The UK countryside is being altered by the continuing use of dangerous amounts of nitrogen and phosphorus, according to a report.
The bittern was cited as being among the species at risk
The Royal Society for the Protection of Birds said "nutrient pollution" was impacting on wildlife.
The chemicals come from inorganic fertiliser, household detergents in sewage and fossil fuels, it said.
It acknowledged efforts to cut down on these but said more needed to be done by government, farmers and industry.
Levels of nitrogen and phosphorus have doubled and trebled respectively since the industrial revolution, the report said.
And fertiliser now accounts for about 60% of the nitrogen and about 80% of phosphorus used in the UK.
The number and variety of plants and animals was changing as a result and many species were under pressure, the report added.
"Strong causal links exist, in a number of cases, between nutrient pollution and knock-on effects on the food chain of wildlife, including birds," the report said.

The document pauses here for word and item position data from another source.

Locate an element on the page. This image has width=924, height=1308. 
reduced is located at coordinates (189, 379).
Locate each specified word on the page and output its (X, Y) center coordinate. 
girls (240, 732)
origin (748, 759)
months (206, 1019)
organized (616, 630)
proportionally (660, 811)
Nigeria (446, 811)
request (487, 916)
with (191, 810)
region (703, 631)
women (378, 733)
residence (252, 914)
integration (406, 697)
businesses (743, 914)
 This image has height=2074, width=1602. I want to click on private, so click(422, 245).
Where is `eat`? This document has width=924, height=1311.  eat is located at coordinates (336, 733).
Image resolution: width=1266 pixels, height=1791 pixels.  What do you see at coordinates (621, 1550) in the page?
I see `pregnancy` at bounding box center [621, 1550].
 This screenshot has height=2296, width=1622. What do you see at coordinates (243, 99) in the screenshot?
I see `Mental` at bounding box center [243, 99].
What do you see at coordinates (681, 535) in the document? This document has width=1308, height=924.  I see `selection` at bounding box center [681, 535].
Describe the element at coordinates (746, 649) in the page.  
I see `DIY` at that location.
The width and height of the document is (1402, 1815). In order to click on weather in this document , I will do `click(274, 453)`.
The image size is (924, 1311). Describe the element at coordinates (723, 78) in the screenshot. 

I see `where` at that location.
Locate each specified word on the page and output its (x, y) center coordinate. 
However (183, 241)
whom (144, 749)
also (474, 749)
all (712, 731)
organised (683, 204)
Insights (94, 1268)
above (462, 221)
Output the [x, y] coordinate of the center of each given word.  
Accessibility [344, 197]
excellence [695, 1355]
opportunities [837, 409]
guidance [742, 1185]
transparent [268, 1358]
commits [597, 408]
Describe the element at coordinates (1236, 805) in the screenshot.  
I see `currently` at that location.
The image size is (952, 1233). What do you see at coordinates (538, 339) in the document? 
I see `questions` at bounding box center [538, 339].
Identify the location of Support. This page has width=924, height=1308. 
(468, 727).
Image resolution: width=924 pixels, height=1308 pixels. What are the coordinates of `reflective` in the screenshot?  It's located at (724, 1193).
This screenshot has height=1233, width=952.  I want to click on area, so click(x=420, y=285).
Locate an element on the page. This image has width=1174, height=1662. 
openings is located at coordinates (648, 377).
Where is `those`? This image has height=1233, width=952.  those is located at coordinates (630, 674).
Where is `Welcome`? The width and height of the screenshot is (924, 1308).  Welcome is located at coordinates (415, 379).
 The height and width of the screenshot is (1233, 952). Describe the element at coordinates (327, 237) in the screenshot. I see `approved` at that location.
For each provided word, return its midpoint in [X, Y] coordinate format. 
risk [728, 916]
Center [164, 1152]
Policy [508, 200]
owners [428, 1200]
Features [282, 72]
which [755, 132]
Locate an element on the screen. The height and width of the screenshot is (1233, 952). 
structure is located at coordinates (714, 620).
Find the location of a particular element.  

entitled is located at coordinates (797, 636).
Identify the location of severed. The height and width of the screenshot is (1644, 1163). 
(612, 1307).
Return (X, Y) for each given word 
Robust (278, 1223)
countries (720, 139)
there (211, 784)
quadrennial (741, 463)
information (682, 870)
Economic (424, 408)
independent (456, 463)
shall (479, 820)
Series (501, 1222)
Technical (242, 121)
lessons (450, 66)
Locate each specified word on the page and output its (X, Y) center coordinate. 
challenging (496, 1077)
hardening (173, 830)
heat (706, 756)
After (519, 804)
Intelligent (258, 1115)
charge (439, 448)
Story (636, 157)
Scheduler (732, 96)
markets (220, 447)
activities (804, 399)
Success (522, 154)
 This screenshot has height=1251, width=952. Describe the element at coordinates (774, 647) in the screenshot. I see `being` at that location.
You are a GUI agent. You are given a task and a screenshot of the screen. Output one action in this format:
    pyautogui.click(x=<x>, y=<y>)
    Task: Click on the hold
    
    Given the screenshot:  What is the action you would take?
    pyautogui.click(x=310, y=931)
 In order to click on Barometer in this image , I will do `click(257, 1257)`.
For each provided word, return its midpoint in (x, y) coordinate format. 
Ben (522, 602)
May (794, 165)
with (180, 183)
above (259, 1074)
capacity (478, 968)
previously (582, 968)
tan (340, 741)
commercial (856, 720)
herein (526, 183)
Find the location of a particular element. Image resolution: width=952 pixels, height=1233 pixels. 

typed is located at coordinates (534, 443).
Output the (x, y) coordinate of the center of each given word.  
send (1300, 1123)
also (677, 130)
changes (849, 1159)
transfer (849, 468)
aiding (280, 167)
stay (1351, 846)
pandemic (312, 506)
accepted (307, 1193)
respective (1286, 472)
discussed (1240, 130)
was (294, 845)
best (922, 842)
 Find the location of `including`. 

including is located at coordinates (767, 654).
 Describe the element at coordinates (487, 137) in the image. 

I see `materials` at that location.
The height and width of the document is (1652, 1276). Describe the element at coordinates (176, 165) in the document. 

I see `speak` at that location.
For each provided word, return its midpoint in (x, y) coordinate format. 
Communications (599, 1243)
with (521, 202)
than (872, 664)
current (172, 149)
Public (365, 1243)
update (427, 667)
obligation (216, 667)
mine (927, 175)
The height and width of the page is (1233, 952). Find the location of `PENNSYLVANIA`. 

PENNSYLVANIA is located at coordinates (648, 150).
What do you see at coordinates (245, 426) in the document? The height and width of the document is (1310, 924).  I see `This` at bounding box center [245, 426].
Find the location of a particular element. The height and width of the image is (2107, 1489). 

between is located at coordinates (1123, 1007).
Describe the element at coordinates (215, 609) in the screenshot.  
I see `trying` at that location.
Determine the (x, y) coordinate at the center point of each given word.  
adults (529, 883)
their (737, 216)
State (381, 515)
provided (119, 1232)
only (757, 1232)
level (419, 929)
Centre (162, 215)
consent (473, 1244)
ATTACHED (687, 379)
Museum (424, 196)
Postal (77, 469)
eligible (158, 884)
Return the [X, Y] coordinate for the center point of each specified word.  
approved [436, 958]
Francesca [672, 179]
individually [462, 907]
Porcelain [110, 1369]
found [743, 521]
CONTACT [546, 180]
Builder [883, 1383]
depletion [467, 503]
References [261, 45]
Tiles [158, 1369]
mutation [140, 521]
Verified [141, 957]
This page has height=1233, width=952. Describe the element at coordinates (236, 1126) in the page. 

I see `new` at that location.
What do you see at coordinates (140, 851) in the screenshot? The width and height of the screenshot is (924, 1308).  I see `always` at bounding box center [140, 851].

"Damaging pollution of the countryside will continue unless action is taken to reduce the amount of inorganic nutrients reaching the environment from all sources.
"Knowledge and technologies exist to improve nutrient management in all sectors."
One bird, the red-backed shrike, was said to have been pushed to extinction in the UK by the intensification of agriculture.
And the RSPB said the bittern was among the species at risk.
A separate report from watchdog the Environment Agency has highlighted the threat pollution and growing demand is putting on groundwater supplies in England and Wales.
Nitrogen, pesticides, solvents and other chemicals were seeping through soils and from water running off roads and other surfaces, it said.
Pharmaceuticals such as the anti-bacterial agent triclosan, found in soaps and toothpastes, were also cited as a concern. It is thought bacteria that help break down other pollutants could be killed off.
"To many of us, groundwater is out of sight and out of mind," said Environment Protection Director Tricia Henton.
"But this hidden resource which provides clean, fresh water for our homes, industry, agriculture and the environment is a limited resource that must be properly managed and protected."
She said good progress had been made in recent years with bans on some pesticides and the doubling of the number of groundwater-monitoring sites.